Von Tim Brügmann, 27. November 2020

„Was läuft hier falsch?“, schallt es einem um die Ohren und die Antwort lautet: Auf den nächsten 35 Minuten erstmal gar nichts. Denn mit „Zerlegung“ schicken Val Sinestra ihre zweite Planierraupe über die Befindlichkeit des Landes. Ihr mittlerweile zweites Album spricht die Dinge lieber direkt an und schlägt die Nägel in den Sarg übermetaphorisierter Deutschrock-Poeten.

Und doch ist „Zerlegung“ nicht zu einem schnell verhallenden politischen Statement geworden. Vielmehr schaffen es Chris, Sören, Max und Jan mit der Kraft von elf Tracks, die eigene Angepisstheit in schroffe Melodien, eigensinnige Tempo-Wechsel und freiheitsliebende Wohlfühl-Passagen zu tunken. Weniger Saufpunk, lieber klar formulierte Attacken auf eine bornierte Gesellschaft und eigene Unzulänglichkeiten. Und doch singt, nein schreit, „Zerlegung“ auch ein Loblied auf Rückgrat, Haltung und klare Ansagen.

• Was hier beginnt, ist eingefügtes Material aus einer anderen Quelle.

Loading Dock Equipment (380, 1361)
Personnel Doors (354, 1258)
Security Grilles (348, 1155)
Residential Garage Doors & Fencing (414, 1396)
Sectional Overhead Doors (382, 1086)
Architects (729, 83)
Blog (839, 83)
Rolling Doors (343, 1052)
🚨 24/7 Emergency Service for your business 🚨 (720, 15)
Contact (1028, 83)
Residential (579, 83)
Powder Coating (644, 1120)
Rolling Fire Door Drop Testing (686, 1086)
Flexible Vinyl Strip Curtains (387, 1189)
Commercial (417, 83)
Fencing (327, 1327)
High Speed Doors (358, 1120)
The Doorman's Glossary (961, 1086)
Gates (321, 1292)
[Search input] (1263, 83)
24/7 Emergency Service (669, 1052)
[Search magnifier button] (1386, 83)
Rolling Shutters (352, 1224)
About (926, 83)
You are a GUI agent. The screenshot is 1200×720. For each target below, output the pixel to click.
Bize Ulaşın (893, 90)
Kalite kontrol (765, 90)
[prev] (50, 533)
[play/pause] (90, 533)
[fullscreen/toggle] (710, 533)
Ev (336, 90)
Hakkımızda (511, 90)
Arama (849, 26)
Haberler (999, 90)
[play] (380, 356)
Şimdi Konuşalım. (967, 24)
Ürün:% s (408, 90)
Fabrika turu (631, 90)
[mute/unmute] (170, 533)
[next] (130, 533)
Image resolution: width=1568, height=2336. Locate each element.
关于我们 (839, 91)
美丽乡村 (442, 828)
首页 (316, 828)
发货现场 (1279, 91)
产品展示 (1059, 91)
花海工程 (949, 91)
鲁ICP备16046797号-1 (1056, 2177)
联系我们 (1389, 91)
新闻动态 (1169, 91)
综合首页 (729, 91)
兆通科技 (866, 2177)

Stand die Band vor rund drei Jahren noch „Unter Druck“, lässt das Quartett im Jahr 2020 noch etwas Platz für Gäste unterm Kessel. So bereichert Jo von Milliarden den Track „Königin“, während Vizediktator auf „Alltag“ alles, nur nicht das, mit in den Mix geben. Aber auch Fans von The Bronx oder Frank Carter werden auf „Zerlegung“ mehr als gut gebettet. Hardcore-Punk und abgefummelte Sticker auf zerkratzten Skateboard-Decks gehören ebenso zum Sound von Val Sinestra, wie Stage-Dives und ausufernde Moshpits. Da man letztere dieser Tage lange suchen muss, kommen die vier Berliner Kindl uns mit diesem Album gerade Recht. Im zerdellten Einkaufswagen den Schotterhügel herunterrasen und am Firmament verglühen? Das klang nie besser!

Vom Schweizer Kurort hin zur Berliner Punk-Institution ist es ein langer Weg, doch Val Sinestra haben mit ihrem zweiten Album „Zerlegung“ den Stein nicht nur vollends ins Rollen gebracht, sondern auch ein ganzes Stück weit den Berg hochgehievt. Scherben einsammeln und weiter gehts, denn hier darf noch lange kein Schlussstrich gezogen werden!